- _Exercise aim_: Turn the lines from the one containing "259x93 pixels. Task: Open" through the one containing "click(x=98, y=105)", both included, into a Markdown table with columns named No. and Line, skipping blank lines. Leave the pictures out.

Part of a data file
** begin **

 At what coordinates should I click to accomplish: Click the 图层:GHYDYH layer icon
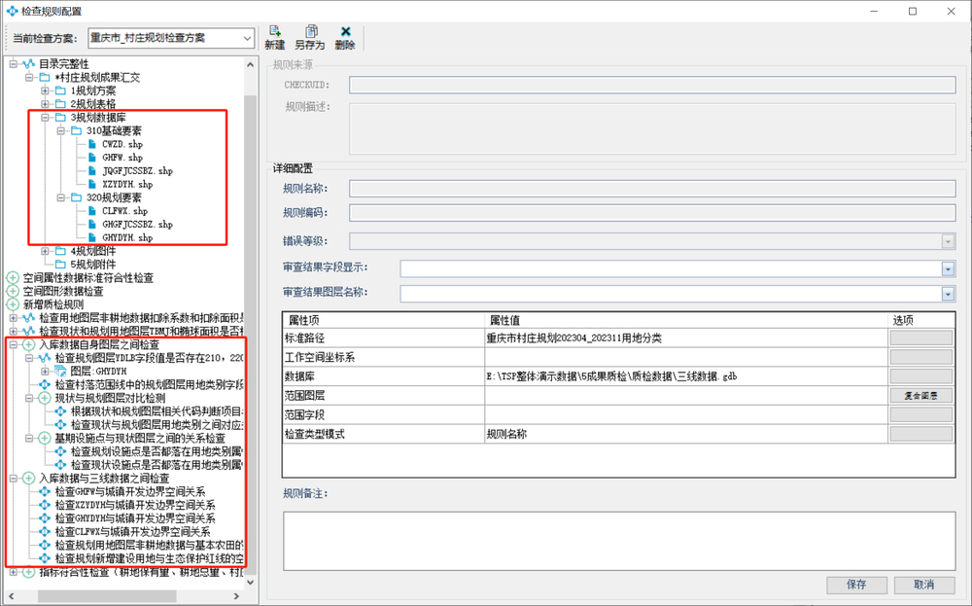coord(60,372)
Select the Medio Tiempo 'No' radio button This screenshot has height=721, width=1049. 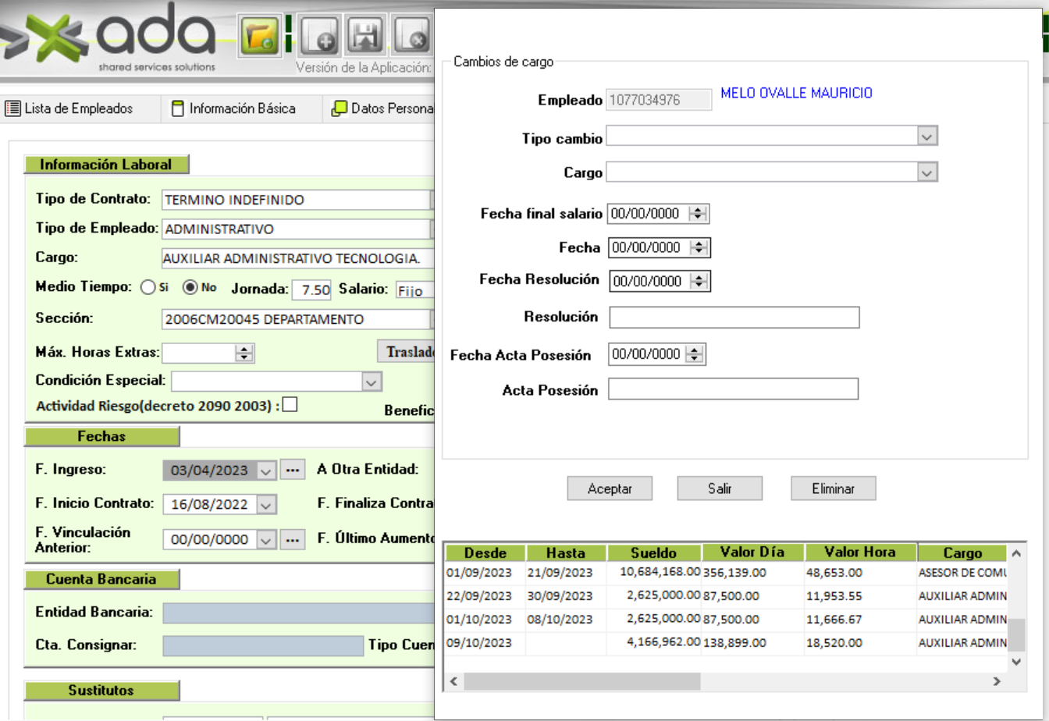pyautogui.click(x=190, y=287)
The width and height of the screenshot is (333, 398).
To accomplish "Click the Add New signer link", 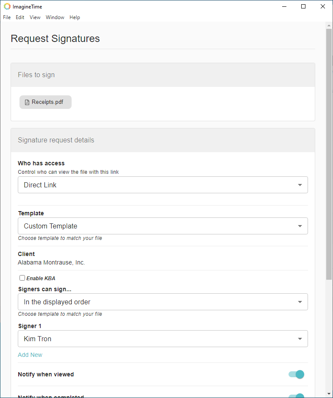I will tap(30, 355).
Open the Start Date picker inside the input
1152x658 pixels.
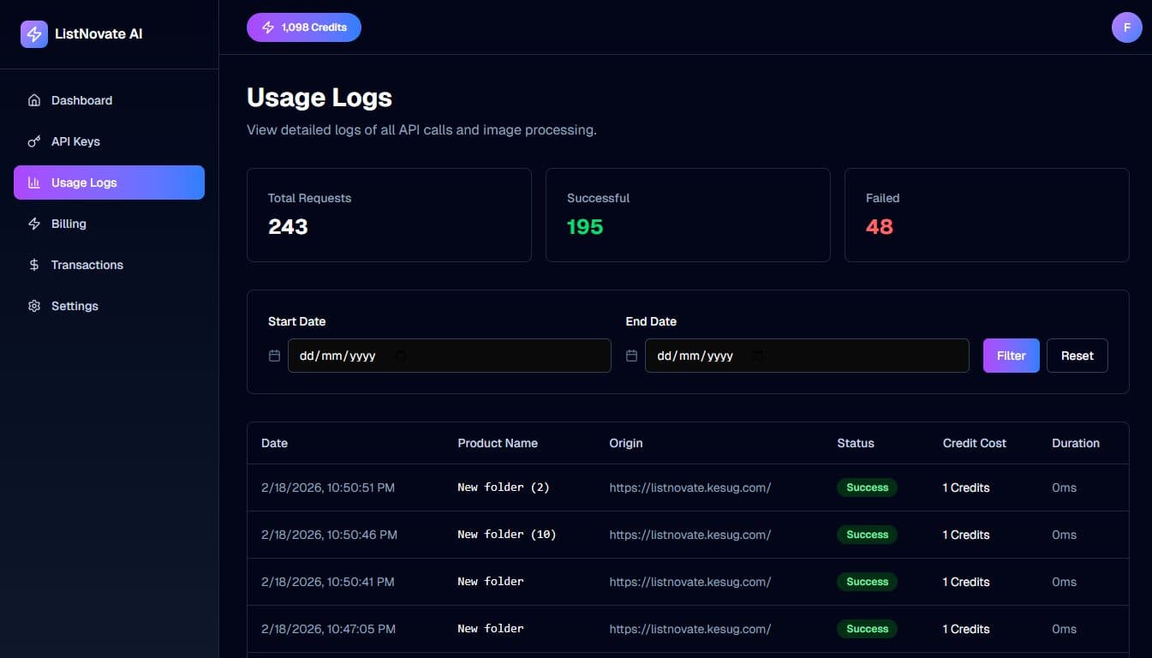pyautogui.click(x=399, y=356)
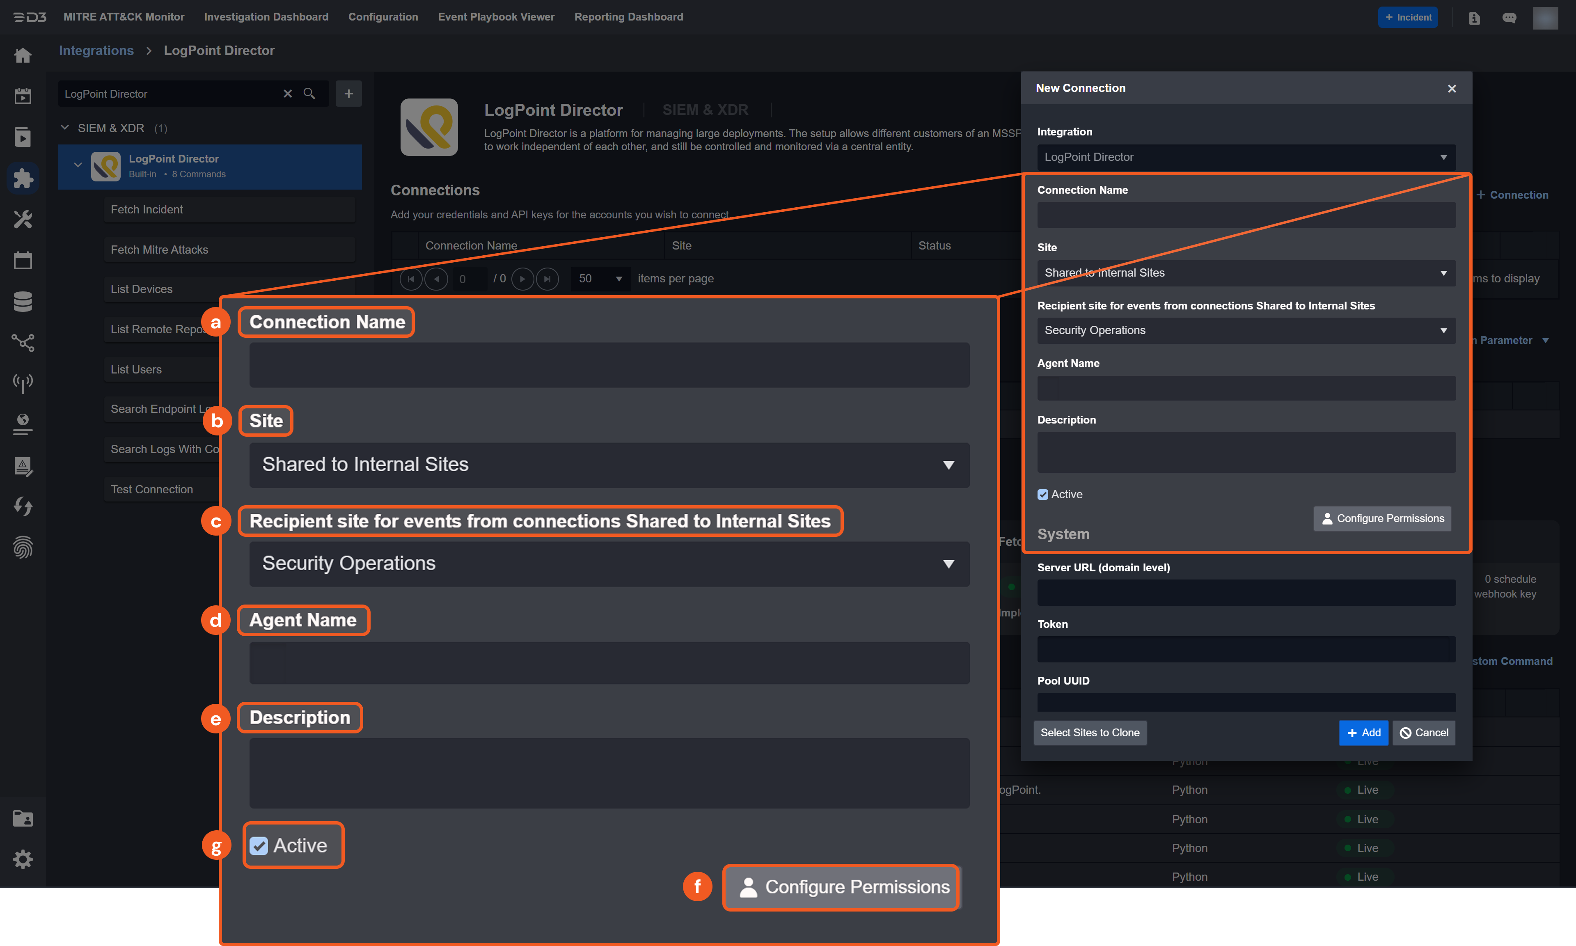Click the tools wrench sidebar icon
This screenshot has width=1576, height=946.
point(23,219)
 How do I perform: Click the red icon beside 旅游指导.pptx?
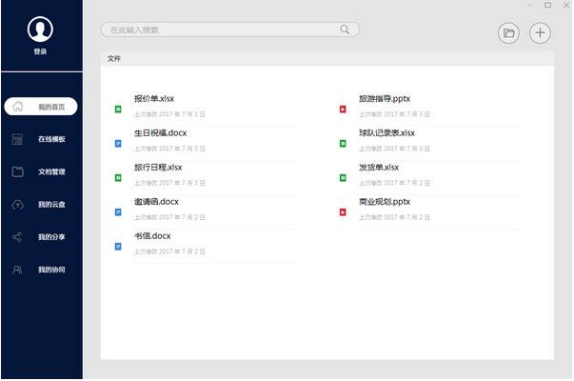[x=343, y=110]
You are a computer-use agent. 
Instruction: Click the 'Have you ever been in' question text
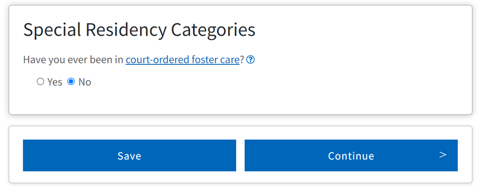pyautogui.click(x=73, y=60)
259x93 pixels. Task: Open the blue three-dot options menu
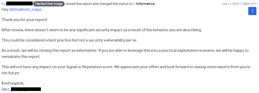[252, 11]
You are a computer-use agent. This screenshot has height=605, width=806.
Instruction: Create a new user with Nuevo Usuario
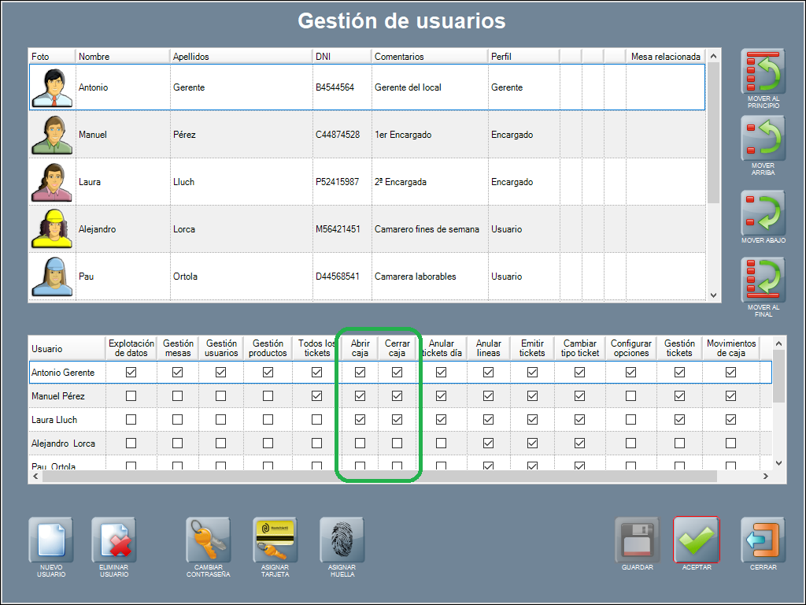[x=51, y=540]
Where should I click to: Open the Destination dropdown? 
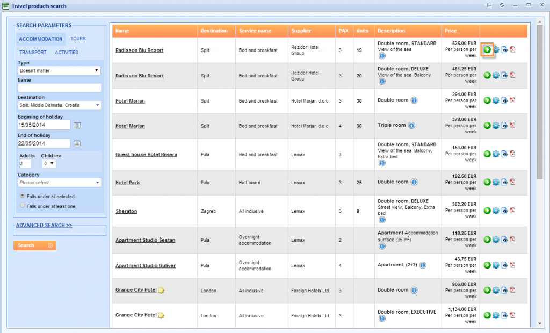click(x=98, y=105)
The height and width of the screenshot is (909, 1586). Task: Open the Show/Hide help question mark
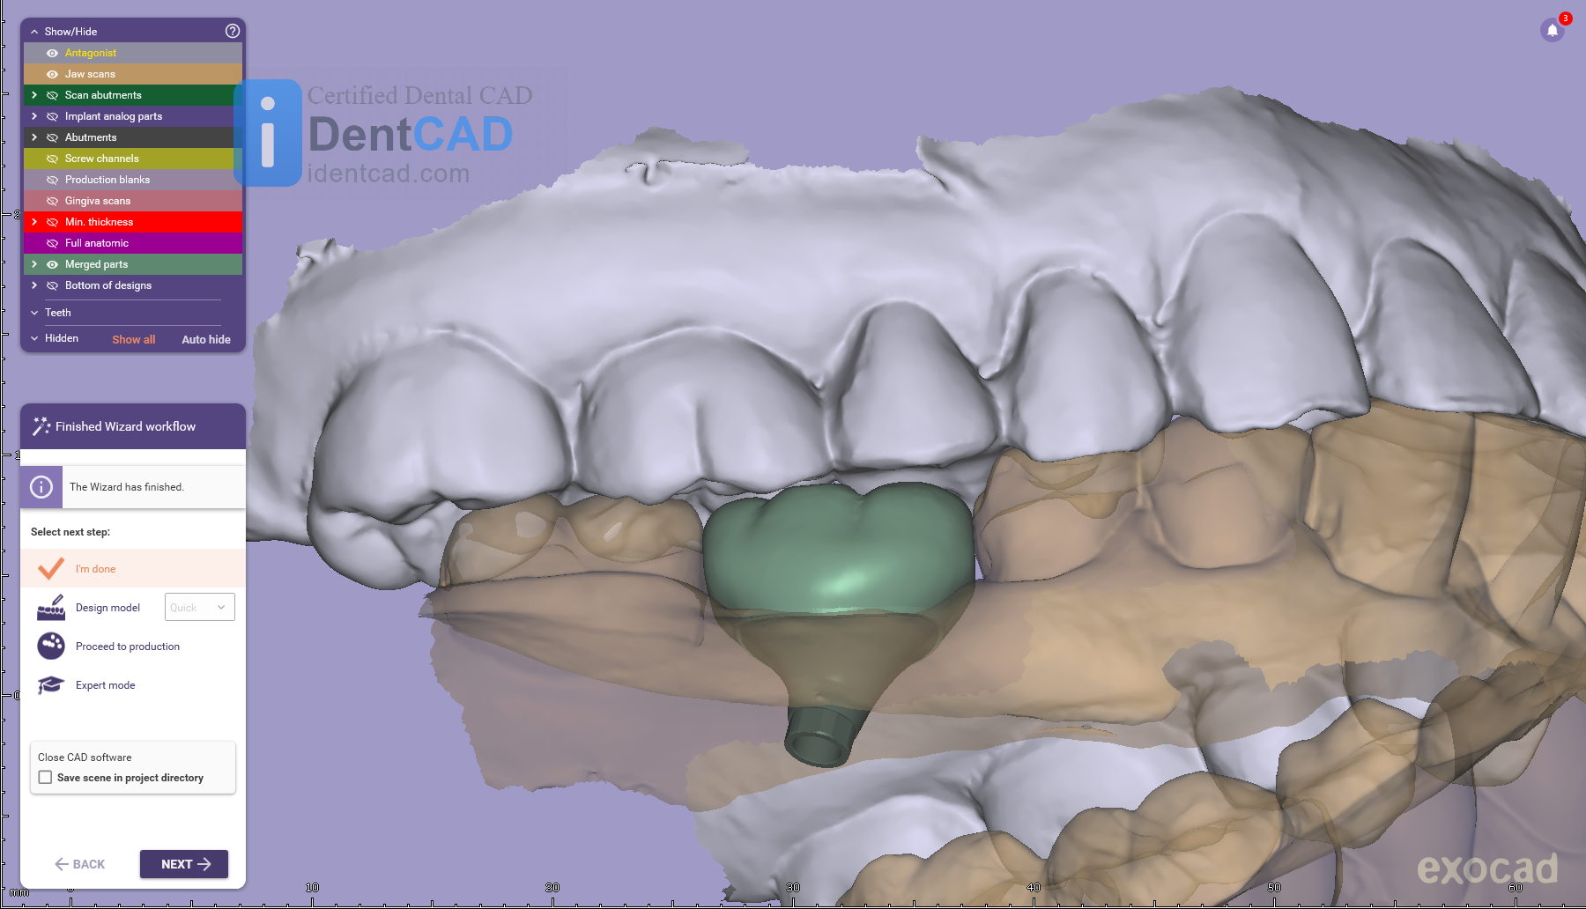pyautogui.click(x=233, y=31)
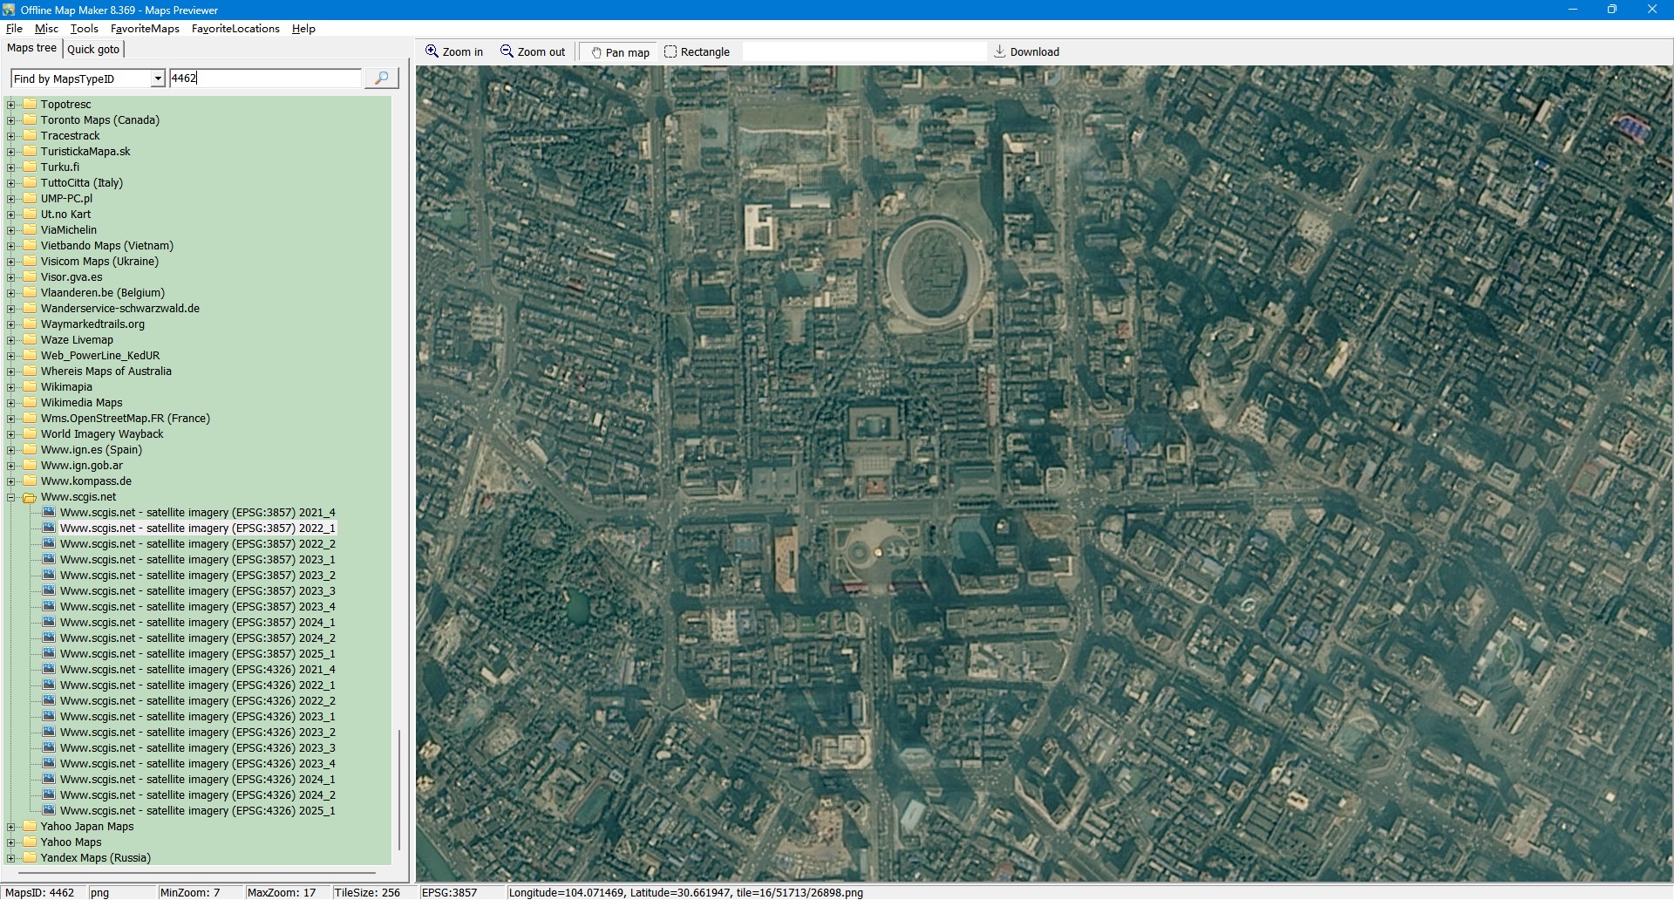Click the search text field containing 4462
The image size is (1674, 900).
pos(264,78)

** end **

- _Exercise output_:
| No. | Line |
|---|---|
| 1 | 259x93 pixels. Task: Open the blue three-dot options menu |
| 2 | [252, 11] |
| 3 | You are a computer-use agent. This screenshot has height=605, width=806. |
| 4 | Instruction: Create a new user with Nuevo Usuario |
| 5 | [x=51, y=540] |
| 6 | Where should I click to: Open the Destination dropdown?  |
| 7 | click(x=98, y=105) |